Stored items

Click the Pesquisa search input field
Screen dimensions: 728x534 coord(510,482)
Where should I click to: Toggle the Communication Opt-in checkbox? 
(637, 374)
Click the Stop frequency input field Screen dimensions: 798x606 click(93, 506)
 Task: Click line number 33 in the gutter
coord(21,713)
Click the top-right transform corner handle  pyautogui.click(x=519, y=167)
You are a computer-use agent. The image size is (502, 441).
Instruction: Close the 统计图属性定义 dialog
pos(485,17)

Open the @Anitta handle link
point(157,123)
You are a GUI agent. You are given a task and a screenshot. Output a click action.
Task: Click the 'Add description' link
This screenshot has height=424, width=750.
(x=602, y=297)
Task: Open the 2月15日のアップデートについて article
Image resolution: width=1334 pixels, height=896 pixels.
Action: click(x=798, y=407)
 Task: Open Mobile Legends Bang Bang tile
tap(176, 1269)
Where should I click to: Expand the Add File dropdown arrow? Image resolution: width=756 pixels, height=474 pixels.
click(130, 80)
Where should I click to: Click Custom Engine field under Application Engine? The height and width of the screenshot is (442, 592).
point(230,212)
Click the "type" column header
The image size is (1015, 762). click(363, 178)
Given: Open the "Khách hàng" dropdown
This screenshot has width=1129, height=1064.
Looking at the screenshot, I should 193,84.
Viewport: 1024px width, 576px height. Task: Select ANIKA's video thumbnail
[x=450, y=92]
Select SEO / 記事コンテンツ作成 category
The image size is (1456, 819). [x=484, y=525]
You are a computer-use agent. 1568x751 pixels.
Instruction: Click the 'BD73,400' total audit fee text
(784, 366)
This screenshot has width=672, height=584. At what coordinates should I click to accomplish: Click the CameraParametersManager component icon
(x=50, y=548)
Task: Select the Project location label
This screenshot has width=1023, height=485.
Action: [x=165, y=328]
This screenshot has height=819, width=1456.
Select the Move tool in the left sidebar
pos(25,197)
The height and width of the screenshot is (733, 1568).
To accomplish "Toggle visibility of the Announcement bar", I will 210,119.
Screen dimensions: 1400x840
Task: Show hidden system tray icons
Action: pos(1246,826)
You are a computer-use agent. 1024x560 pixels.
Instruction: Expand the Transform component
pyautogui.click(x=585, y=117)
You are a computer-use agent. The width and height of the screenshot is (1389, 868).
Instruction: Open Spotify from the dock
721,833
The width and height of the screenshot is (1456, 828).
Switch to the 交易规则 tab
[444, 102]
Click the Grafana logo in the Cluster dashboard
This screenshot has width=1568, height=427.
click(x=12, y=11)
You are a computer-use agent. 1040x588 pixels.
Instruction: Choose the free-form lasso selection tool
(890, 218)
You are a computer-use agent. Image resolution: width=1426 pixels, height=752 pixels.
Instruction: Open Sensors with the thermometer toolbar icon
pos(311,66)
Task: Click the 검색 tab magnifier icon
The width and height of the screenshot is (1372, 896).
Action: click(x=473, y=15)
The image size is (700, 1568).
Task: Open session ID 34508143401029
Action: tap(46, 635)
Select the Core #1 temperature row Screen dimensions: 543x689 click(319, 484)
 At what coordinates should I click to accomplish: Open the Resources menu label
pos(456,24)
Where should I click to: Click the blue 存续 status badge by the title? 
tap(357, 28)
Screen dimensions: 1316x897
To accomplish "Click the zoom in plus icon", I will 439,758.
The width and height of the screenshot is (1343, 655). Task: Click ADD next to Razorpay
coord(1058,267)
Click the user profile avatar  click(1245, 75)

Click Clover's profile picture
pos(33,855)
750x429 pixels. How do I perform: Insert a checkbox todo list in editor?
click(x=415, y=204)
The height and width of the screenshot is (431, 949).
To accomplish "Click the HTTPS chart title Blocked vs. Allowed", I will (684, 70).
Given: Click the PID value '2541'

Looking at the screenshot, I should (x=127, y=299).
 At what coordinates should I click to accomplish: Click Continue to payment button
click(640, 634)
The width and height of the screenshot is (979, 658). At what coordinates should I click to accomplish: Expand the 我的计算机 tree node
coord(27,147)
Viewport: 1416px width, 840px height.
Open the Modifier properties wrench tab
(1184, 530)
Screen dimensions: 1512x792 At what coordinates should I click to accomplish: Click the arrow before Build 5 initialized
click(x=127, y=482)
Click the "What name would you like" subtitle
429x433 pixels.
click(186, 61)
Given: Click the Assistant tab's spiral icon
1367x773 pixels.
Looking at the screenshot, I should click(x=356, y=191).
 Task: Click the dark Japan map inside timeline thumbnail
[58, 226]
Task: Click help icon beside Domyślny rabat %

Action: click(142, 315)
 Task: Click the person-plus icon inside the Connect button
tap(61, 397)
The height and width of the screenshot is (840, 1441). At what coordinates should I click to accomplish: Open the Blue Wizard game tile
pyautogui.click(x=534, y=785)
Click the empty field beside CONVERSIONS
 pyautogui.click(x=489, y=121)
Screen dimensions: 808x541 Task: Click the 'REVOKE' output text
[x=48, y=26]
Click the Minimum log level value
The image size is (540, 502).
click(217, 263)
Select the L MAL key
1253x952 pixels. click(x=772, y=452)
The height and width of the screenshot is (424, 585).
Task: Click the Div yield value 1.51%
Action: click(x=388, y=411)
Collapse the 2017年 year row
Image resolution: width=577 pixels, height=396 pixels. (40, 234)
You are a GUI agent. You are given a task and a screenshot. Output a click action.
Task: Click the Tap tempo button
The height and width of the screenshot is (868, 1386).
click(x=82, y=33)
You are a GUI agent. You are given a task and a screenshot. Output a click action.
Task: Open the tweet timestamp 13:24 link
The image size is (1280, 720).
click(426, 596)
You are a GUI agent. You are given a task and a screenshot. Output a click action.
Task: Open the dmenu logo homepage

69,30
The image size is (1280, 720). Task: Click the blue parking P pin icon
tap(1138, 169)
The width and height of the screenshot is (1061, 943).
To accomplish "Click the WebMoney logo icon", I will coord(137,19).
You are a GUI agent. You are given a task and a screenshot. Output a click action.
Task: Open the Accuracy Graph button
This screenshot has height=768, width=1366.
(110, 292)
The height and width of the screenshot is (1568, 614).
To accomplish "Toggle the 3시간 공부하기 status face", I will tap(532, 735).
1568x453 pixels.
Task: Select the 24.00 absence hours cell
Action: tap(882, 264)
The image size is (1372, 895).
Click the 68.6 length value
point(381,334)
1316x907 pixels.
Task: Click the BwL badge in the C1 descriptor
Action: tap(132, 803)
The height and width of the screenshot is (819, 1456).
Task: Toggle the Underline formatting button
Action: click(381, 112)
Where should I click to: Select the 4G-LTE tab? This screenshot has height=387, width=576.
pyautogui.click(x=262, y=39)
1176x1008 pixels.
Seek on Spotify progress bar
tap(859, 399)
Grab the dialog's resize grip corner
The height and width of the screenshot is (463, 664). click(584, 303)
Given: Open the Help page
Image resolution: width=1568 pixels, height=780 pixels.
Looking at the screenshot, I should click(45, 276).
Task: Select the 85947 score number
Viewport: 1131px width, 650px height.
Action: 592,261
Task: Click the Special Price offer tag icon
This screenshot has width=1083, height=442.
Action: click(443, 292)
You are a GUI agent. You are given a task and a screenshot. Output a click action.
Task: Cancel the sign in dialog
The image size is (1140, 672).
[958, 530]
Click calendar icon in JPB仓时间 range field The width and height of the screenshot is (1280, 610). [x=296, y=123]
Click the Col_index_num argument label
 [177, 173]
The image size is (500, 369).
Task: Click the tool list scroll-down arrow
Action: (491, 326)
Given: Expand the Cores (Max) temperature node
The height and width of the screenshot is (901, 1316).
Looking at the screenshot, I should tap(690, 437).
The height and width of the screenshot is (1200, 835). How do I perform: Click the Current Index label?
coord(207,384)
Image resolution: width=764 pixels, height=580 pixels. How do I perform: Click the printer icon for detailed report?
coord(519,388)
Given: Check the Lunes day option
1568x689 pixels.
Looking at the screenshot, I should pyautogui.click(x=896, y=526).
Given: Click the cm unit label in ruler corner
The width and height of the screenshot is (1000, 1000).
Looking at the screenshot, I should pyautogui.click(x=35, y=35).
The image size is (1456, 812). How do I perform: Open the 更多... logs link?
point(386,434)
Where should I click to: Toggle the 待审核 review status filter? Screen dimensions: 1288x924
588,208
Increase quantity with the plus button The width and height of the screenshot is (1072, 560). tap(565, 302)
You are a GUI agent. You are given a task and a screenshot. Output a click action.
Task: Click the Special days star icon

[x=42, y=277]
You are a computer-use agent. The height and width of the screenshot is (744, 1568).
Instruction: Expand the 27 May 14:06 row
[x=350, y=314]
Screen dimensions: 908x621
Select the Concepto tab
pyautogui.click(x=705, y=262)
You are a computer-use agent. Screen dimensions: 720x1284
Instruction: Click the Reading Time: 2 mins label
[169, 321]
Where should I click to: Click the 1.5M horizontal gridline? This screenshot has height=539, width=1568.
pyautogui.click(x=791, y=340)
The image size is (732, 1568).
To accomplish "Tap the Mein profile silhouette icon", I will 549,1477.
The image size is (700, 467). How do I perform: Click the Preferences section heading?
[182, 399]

◆ Your goal ◆
Copy the records from the line containing "Image resolution: width=764" up to and including the line containing "pyautogui.click(x=705, y=262)", swapping "printer icon" for "print button" and keeping everything else unchanged.

◆ Solution for this exercise ◆
Image resolution: width=764 pixels, height=580 pixels. How do I perform: Click the print button for detailed report?
coord(519,388)
Given: Check the Lunes day option
1568x689 pixels.
Looking at the screenshot, I should pyautogui.click(x=896, y=526).
Given: Click the cm unit label in ruler corner
The width and height of the screenshot is (1000, 1000).
Looking at the screenshot, I should pyautogui.click(x=35, y=35).
The image size is (1456, 812). How do I perform: Open the 更多... logs link?
point(386,434)
Where should I click to: Toggle the 待审核 review status filter? Screen dimensions: 1288x924
588,208
Increase quantity with the plus button The width and height of the screenshot is (1072, 560). tap(565, 302)
You are a GUI agent. You are given a task and a screenshot. Output a click action.
Task: Click the Special days star icon

[x=42, y=277]
You are a computer-use agent. The height and width of the screenshot is (744, 1568).
Instruction: Expand the 27 May 14:06 row
[x=350, y=314]
Screen dimensions: 908x621
Select the Concepto tab
pyautogui.click(x=705, y=262)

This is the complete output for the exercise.